— begin Stored data —

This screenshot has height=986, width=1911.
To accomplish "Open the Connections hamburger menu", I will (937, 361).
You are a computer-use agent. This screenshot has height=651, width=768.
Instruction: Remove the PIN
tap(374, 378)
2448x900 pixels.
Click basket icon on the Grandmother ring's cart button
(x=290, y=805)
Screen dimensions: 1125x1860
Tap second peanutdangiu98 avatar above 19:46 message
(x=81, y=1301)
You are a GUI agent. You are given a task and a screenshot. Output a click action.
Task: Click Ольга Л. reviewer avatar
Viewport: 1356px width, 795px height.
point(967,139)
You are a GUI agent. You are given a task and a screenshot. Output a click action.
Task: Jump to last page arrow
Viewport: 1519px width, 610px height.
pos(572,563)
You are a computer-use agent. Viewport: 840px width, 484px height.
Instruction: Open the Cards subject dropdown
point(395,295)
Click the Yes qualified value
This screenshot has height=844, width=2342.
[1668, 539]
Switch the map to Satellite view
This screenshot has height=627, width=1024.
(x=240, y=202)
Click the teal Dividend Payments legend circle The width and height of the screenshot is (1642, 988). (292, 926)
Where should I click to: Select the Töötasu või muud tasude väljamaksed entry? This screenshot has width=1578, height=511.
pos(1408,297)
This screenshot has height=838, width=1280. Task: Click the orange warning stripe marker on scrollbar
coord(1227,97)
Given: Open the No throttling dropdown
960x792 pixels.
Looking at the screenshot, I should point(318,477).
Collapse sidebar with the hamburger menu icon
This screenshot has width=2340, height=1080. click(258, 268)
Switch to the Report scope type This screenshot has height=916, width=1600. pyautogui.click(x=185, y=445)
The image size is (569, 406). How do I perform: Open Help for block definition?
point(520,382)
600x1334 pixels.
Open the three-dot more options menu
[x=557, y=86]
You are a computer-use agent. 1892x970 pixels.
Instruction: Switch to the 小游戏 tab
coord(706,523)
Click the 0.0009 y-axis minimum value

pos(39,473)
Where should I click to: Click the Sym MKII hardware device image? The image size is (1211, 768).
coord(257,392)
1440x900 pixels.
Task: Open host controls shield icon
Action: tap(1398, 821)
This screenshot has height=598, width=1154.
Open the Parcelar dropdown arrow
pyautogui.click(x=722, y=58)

— end Stored data —

● Problem: Collect each line above that contains the string "pyautogui" and copy those lines out in full.

● Result of this task:
Switch to the Report scope type This screenshot has height=916, width=1600. pyautogui.click(x=185, y=445)
pyautogui.click(x=722, y=58)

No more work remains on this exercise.